[Stored items]

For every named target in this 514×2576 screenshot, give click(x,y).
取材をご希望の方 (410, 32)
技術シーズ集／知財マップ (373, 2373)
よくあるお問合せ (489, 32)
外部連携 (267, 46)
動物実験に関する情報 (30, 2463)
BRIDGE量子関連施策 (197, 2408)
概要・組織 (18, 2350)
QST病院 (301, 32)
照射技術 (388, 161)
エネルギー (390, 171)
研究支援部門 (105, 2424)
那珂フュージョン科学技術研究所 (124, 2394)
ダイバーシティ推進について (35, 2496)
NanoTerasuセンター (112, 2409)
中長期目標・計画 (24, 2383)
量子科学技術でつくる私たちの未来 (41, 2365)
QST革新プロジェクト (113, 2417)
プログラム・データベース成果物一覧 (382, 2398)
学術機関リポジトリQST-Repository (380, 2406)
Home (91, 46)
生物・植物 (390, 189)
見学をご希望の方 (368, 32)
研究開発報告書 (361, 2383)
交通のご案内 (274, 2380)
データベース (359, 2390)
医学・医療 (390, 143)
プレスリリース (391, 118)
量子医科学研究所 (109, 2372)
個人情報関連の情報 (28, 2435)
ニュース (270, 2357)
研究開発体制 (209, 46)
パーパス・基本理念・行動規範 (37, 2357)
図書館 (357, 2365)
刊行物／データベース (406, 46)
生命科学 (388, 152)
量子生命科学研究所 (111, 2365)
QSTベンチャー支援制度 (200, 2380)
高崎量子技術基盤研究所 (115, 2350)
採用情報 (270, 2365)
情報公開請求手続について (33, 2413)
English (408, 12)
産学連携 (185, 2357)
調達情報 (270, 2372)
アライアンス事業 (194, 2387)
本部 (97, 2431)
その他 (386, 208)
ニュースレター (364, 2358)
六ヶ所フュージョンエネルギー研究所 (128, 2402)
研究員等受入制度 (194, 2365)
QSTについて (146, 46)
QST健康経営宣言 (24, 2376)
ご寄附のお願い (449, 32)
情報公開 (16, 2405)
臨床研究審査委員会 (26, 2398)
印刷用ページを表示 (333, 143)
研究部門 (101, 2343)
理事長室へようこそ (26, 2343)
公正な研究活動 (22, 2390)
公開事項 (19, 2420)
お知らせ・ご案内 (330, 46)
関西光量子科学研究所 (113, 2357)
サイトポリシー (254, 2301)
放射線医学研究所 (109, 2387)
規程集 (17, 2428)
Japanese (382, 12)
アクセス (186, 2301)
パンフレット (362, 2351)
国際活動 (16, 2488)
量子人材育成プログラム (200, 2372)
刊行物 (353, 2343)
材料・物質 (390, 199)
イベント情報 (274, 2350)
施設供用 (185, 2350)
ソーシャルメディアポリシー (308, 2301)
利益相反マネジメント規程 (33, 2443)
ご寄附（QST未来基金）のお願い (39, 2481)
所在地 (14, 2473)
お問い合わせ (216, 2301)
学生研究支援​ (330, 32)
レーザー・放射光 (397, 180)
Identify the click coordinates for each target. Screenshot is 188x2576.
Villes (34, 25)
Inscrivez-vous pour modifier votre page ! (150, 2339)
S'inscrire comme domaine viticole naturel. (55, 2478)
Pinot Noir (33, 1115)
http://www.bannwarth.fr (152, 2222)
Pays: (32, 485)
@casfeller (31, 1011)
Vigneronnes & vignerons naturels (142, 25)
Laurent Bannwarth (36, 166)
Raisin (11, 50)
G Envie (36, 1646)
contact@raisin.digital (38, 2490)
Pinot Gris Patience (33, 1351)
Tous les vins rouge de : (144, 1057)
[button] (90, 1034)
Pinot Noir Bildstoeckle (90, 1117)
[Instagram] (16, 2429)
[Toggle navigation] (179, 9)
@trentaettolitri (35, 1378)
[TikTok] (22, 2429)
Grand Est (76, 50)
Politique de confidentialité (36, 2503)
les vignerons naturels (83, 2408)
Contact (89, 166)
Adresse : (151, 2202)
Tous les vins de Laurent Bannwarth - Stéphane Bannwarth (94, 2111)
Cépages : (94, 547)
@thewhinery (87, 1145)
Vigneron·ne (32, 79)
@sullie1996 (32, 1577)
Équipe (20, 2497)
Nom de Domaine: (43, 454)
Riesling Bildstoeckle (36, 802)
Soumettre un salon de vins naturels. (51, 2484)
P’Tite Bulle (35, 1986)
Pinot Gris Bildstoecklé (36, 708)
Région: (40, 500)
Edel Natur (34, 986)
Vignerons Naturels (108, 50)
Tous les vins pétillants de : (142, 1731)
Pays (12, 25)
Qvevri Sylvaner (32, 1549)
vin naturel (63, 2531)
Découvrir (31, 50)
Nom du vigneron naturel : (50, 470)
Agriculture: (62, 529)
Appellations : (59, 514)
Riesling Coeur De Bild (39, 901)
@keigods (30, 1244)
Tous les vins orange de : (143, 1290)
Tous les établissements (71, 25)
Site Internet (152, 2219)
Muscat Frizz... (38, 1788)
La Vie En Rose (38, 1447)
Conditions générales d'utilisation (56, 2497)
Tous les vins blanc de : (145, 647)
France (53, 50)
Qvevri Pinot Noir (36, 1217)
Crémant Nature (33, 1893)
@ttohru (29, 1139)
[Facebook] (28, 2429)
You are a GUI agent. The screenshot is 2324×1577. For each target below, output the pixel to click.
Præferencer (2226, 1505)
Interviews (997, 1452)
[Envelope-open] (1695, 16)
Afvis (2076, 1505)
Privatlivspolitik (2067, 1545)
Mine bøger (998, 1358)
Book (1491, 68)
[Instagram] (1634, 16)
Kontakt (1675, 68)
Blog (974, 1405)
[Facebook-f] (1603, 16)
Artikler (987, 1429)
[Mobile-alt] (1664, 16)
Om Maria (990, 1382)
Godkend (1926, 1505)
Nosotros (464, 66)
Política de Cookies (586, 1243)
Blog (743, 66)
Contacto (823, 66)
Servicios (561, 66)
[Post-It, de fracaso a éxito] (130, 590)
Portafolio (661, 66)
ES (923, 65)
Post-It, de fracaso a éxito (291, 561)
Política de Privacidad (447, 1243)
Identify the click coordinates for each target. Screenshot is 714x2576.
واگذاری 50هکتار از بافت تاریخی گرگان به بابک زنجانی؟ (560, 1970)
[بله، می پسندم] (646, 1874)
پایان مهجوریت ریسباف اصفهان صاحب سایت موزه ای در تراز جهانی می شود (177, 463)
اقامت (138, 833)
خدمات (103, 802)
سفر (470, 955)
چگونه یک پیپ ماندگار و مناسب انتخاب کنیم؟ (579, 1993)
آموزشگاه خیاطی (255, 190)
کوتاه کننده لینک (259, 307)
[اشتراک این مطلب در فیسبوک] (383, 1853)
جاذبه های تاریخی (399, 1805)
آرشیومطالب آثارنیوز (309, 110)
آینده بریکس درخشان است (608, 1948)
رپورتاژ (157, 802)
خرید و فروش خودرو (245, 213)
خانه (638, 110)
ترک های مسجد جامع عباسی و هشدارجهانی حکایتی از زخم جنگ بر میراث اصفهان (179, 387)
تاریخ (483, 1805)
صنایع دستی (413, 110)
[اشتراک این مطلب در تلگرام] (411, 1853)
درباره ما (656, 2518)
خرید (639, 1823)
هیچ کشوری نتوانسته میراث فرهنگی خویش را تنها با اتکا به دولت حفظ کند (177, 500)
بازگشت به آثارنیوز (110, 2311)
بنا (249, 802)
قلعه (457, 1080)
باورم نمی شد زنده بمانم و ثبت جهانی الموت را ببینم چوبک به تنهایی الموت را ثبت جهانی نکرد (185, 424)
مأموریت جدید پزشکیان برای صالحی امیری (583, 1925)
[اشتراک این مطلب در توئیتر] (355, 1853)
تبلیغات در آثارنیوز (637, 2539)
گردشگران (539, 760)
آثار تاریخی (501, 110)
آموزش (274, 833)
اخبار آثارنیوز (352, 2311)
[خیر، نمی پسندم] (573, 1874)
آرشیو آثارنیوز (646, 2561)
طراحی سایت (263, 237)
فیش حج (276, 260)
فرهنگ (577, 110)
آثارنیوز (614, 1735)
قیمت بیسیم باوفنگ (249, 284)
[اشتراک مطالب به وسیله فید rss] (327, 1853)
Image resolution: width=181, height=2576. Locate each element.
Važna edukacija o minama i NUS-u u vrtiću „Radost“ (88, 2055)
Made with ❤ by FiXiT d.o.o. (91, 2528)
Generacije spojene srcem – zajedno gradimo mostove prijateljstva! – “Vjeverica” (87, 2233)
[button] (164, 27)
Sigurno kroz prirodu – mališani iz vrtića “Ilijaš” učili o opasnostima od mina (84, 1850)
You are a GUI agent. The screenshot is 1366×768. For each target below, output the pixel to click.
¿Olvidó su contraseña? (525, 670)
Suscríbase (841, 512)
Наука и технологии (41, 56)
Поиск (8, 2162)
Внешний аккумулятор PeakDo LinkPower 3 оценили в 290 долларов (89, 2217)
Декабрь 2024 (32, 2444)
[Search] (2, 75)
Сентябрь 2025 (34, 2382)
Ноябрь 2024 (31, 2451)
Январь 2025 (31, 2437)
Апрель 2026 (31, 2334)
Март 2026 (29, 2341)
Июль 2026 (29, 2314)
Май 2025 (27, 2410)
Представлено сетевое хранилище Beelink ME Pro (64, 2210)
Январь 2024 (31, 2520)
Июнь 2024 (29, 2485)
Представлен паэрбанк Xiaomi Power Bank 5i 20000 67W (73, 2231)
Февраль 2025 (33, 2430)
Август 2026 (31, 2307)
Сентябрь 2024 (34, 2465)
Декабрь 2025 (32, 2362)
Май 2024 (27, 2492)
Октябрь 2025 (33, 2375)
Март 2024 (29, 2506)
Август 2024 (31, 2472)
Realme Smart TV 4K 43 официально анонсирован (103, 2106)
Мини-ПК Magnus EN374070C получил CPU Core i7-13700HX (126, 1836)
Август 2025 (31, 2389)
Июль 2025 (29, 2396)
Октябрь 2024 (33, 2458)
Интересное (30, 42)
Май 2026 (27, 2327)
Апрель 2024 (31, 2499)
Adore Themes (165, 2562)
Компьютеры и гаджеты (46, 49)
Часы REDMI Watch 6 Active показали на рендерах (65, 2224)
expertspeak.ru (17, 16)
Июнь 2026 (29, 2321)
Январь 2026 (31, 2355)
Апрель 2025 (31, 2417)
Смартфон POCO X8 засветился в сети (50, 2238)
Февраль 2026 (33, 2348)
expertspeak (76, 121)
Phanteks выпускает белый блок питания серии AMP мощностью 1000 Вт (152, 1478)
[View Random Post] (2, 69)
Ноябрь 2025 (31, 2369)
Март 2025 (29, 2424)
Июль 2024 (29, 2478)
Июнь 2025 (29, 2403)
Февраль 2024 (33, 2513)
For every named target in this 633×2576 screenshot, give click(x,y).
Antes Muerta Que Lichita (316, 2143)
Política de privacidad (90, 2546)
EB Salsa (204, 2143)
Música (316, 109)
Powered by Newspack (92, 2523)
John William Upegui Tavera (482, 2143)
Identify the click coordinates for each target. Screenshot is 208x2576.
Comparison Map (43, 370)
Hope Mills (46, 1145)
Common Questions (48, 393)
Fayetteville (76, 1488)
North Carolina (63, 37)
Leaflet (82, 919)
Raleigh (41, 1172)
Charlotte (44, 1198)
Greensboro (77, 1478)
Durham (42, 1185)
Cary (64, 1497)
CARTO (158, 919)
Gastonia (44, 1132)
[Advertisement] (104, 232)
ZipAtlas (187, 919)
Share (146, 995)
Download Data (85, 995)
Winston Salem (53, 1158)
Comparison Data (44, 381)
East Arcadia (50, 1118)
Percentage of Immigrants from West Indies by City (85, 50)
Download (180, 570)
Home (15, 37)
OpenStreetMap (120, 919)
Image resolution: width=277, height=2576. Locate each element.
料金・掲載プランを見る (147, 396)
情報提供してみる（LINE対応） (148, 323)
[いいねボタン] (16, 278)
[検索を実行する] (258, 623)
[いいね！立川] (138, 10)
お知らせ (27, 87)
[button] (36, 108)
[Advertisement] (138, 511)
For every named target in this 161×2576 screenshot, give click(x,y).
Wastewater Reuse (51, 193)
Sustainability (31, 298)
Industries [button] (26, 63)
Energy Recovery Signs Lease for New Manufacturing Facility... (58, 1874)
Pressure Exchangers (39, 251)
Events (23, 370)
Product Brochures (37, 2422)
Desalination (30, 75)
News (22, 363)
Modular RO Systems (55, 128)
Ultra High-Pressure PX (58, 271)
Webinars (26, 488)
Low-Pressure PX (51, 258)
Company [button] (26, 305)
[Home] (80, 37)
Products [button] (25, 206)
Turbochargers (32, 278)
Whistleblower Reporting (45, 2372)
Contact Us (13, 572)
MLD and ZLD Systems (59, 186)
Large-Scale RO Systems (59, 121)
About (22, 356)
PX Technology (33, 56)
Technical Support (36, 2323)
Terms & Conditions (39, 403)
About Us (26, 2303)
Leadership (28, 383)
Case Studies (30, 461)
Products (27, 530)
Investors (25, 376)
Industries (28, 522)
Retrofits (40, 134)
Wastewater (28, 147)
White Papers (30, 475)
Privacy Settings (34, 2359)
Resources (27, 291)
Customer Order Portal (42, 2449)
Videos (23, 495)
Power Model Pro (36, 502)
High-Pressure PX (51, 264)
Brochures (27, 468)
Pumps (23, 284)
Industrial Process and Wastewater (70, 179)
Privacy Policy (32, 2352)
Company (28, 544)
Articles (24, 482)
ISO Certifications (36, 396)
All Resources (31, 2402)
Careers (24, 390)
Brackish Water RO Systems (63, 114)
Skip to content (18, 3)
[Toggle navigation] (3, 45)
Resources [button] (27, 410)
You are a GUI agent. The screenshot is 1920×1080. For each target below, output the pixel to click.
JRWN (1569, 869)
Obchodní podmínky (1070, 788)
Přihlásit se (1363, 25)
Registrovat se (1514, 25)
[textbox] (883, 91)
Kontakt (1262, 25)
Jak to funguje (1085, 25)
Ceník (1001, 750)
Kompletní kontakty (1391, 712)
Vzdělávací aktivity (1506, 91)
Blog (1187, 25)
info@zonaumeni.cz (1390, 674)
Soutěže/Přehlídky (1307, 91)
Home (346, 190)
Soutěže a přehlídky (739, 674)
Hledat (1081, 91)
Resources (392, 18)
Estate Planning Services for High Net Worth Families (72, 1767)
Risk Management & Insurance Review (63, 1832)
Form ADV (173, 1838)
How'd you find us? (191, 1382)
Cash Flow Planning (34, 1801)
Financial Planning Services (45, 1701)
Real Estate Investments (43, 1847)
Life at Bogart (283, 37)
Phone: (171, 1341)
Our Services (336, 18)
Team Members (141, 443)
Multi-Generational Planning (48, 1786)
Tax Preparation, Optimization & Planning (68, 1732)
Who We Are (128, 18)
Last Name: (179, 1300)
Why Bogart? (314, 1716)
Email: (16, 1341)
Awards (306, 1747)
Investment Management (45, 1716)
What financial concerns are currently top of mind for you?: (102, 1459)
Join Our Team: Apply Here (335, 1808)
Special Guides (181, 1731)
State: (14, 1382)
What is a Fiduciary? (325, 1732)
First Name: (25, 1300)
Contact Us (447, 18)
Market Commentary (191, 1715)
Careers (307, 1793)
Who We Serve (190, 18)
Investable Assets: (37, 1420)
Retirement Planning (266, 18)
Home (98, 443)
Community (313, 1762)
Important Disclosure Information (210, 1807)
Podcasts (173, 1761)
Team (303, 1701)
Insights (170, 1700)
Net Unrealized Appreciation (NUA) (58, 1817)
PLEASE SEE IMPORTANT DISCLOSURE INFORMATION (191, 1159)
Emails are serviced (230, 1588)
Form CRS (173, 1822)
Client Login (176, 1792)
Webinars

ASSIGNED TASK: Transcribe the records above exactly, beginning at the line that contains "آموزشگاه خیاطی (255, 190)" and ending with the line that contains "Июль 2026 (29, 2314)", both included, and nothing else.

ANSWER BOX:
آموزشگاه خیاطی (255, 190)
کوتاه کننده لینک (259, 307)
[اشتراک این مطلب در فیسبوک] (383, 1853)
جاذبه های تاریخی (399, 1805)
آرشیومطالب آثارنیوز (309, 110)
آینده بریکس درخشان است (608, 1948)
رپورتاژ (157, 802)
خرید و فروش خودرو (245, 213)
خانه (638, 110)
ترک های مسجد جامع عباسی و هشدارجهانی حکایتی از زخم جنگ بر میراث اصفهان (179, 387)
تاریخ (483, 1805)
صنایع دستی (413, 110)
[اشتراک این مطلب در تلگرام] (411, 1853)
درباره ما (656, 2518)
خرید (639, 1823)
هیچ کشوری نتوانسته میراث فرهنگی خویش را تنها با اتکا به دولت حفظ کند (177, 500)
بازگشت به آثارنیوز (110, 2311)
بنا (249, 802)
قلعه (457, 1080)
باورم نمی شد زنده بمانم و ثبت جهانی الموت را ببینم چوبک به تنهایی الموت را ثبت جهانی نکرد (185, 424)
مأموریت جدید پزشکیان برای صالحی امیری (583, 1925)
[اشتراک این مطلب در توئیتر] (355, 1853)
تبلیغات در آثارنیوز (637, 2539)
گردشگران (539, 760)
آثار تاریخی (501, 110)
آموزش (274, 833)
اخبار آثارنیوز (352, 2311)
[خیر، نمی پسندم] (573, 1874)
آرشیو آثارنیوز (646, 2561)
طراحی سایت (263, 237)
فیش حج (276, 260)
فرهنگ (577, 110)
آثارنیوز (614, 1735)
قیمت بیسیم باوفنگ (249, 284)
[اشتراک مطالب به وسیله فید rss] (327, 1853)
Image resolution: width=181, height=2576. Locate each element.
Važna edukacija o minama i NUS-u u vrtiću „Radost“ (88, 2055)
Made with ❤ by FiXiT d.o.o. (91, 2528)
Generacije spojene srcem – zajedno gradimo mostove prijateljstva! – “Vjeverica” (87, 2233)
[button] (164, 27)
Sigurno kroz prirodu – mališani iz vrtića “Ilijaš” učili o opasnostima od mina (84, 1850)
You are a GUI agent. The screenshot is 1366×768. For each target below, output the pixel to click.
¿Olvidó su contraseña? (525, 670)
Suscríbase (841, 512)
Наука и технологии (41, 56)
Поиск (8, 2162)
Внешний аккумулятор PeakDo LinkPower 3 оценили в 290 долларов (89, 2217)
Декабрь 2024 (32, 2444)
[Search] (2, 75)
Сентябрь 2025 (34, 2382)
Ноябрь 2024 (31, 2451)
Январь 2025 (31, 2437)
Апрель 2026 (31, 2334)
Март 2026 (29, 2341)
Июль 2026 (29, 2314)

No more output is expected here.